We published no Ramblings last week as we took Labor Day off to roast a pig and to ruminate on the state of the capital markets. While cooking our tasty ruminant we found a number of things to chew upon but, in particular, we noted that the Calendar placed us solidly in September while the market indices showed us solidly in the black! What about the doomsayers’ daily history lesson regarding September’s evil legacy and it’s strong correlation to the omnipresent “too far, too fast” market indicator? And, if the market is truly going up on positive sentiment, why is Gold soaring, the dollar sinking and interest rates dropping? Are we are in economic Bizzaroland?

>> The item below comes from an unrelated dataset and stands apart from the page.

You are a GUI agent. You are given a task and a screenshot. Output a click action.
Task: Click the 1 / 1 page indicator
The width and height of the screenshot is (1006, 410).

Actually, these seemingly contradictory moves in asset classes make sense and say a great deal about where the market sees the economy 6 months to a year out. Let’s start with Gold, as the move in this asset class is intertwined with the others. There are usually 3 reasons why investors like to hold Gold: 1. as an inflation hedge; 2. as a safe haven to hedge against the risk in other asset classes (like stocks and bonds) and 3. due to weakness in the US Dollar. Taking each in turn, Inflation: currently, most credible forecasts see tame inflation (deflation is off the table for now) over the next 6-12 months as the economy is expected to recover slowly, keeping wage growth in check, and these expectations have not been increased in the last month. This outlook is buttressed by the lack of movement in 10 year treasury inflation spreads and the still historically low velocity of money (meaning banks still aren’t lending). The lack of significant inflation outlook is also one reason why US interest rates have been coming down. Safe Haven: the volatility index, or VIX, a measure of fear in the stock market, has been trending down and is now at a one-year low—almost to pre-crisis levels—as are credit default spreads, suggesting that fear of shocks to other asset values is not significant. By the way, although it has been positive lately, the long-term correlation between Gold and stock prices is pretty much zero, debunking the pretty metal as a safe haven in a stock market storm. Weak dollar: Gold’s correlation to the US dollar is inverse and much stronger than its correlation with stock prices. The same holds true for Oil, which has also been climbing in price as of late. Weakness in the dollar, we believe, is behind the asset class paradox we have been seeing this month. The US Dollar has been taking it on the chin as of late as inflation fears remain muted and a huge supply of US debt is expected to hit the market. Lack of fear has also reduced the demand for US currency as a safe haven, driving down its price relative to other currencies. Of course, the Fed has signaled no expected increase in interest rates in the near future, thus dampening demand for the dollar.

So why are rates dropping and stocks rising? Rates, as we have discussed, are trending lower as inflation outlooks have been downsized and the Fed remains on hold. There is also a growing sense that Obama’s $Trillion Health Care package is on the ropes, suggesting smaller than originally expected future US borrowing. Stocks, on the other hand, are following simple Graham and Dodd fundamental analysis: lower rates increase the present value of earnings and dividend streams, thus making stocks more valuable In addition, a weak dollar means that US exports are more competitive in the global market, signaling greater future international demand and higher revenues for our multinationals. It’s no surprise, then, that industrials have been the best performers this month. In the absence of any negative information, thus, stocks are trending higher. Really, it is as simple as that.